Insight the Pret A Manger way

Insight stage, 6 October

Crowdsourcing is commonplace but is often just a tool to generate material for communication campaigns. It is seldom used to determine product strategy. Earlier this year, Pret A Manger opened its first standalone vegetarian store – Pret’s Little Veggie Pop-up –after receiving 10,000 votes in favour.

Pret A Manger Veggie pop-up

The principle: “ If customers are good enough to give you their time, you need to listen,”, according to group marketing director Mark Palmer.

Palmer will lift the lid on the novel insight strategy – letting the customer decide.

How to market to 7 billion people

Multichannel stage, 6 October

Last year, the United Nations launched its “Global Goals for Sustainable Development”. To illuminate it, Project Everyone was established – arguably the most ambitious marketing campaign ever  – an attempt to reach 7 billion people in 7 days. Not your everyday activity. Piers Bradford, the Project’s managing director, will explain how media can be amplified across the world to maximise impact as well as how a residual affection for The Spice Girls can raise awareness of gender inequality.

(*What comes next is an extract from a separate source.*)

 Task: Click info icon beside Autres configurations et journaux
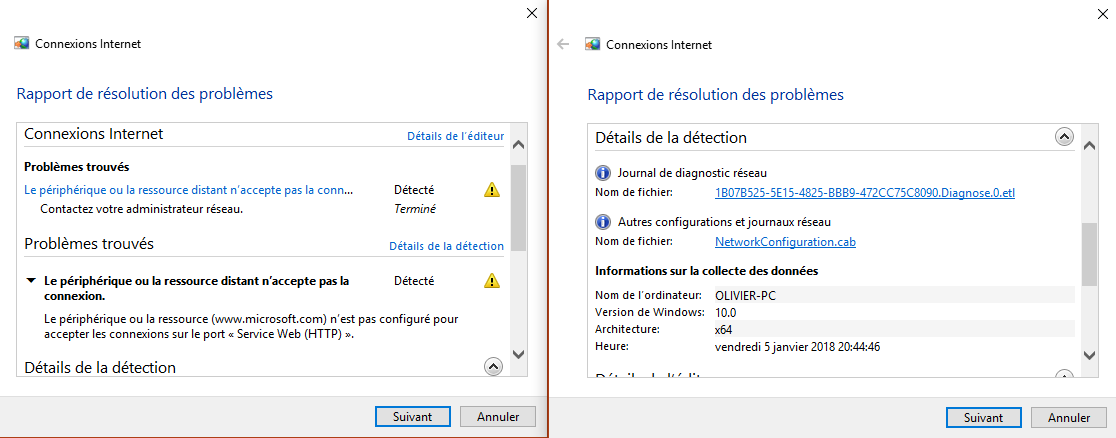tap(603, 221)
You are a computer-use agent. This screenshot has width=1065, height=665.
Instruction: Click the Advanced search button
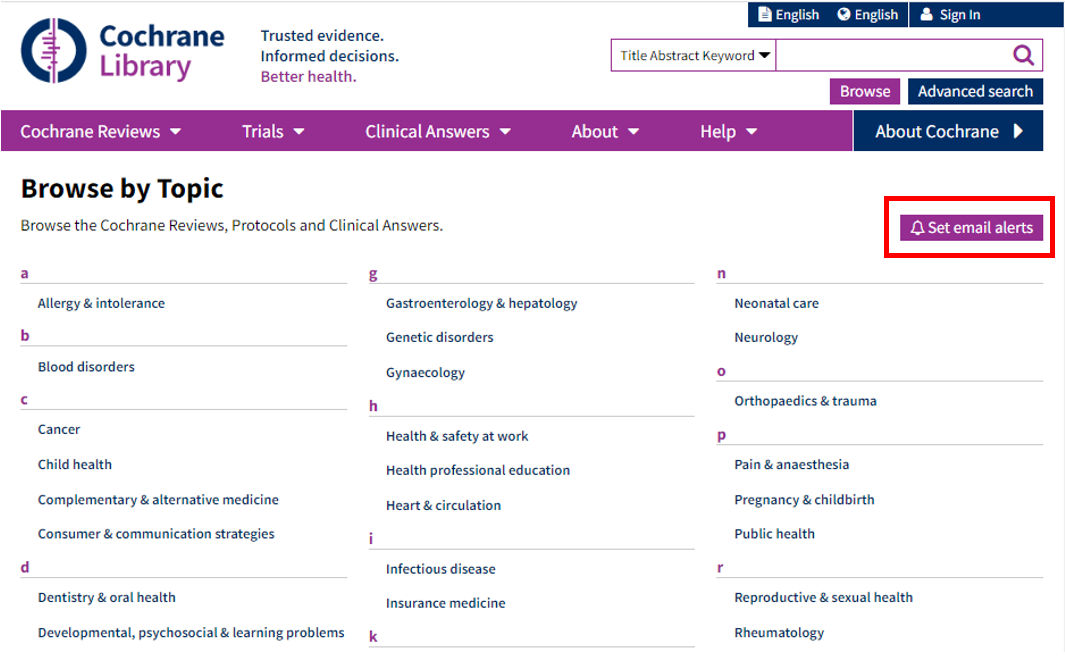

Marketing on a shoestring, The British Library way

Content stage, 6 October

Every company, small, medium or large is facing up to the same challenge – how to extract more impact from the same or less budget. It doesn’t matter whether you’re Unilever or a start-up, best practice case studies of marketing on a shoestring are inspiring. The British Library’s head of digital and marketing operations Graham MacFadyen will explain how it used content to maximise impact.

B2B or B2C brand, diversity is great for business

B2B Stage, 6 October

The debate about the need for greater diversity to better reflect your audience and society tends to focus on B2C brands but that doesn’t mean those marketing B2B brands, particularly agencies producing work for brands, should not think hard about a subject that is a societal and business necessity.

Join Mayank Shah, the CEO of MSDUK a not for profit dedicated to driving inclusive procurement policies , Pride AM president Scott Knox and respected B2B marketing leader Christine Bailey to reveal how you can overcome challenges to make your workforce, culture and supply chain more diverse.

Putting ROI at the centre of your marketing strategy

B2B Stage, 6 October

Effectiveness and accountability should be the starting point for all marketing activity. How can I generate greater returns and how I make myself more central to the delivery of my business’s objectives? These are questions Thomson Reuters asked of itself. Antonia Wade, chief marketing officer for Europe will explain what it concluded. From how to deliver better analytics to measure marketing’s impact on sales to improving the standing of the profession in the boardroom, Thomson Reuters is an invaluable case study.

How to personalise ads without being creepy

Personalisation stage, 5 October

Digital channels and the data explosion have provided marketers with unimagined opportunities to target and personalise communication. It has, however, provided lots of ways that brands can be intrusive, interruptive and, well, plain creepy. Shop Direct marketing director Kenyette Nelson, Mondelez’s growth analytics manager Matt Stockridge and DMA managing director Rachel Aldighieri will explain how marketers can overcome concerns over transparency, the future of personalisation and the challenge and opportunities of ad blocking.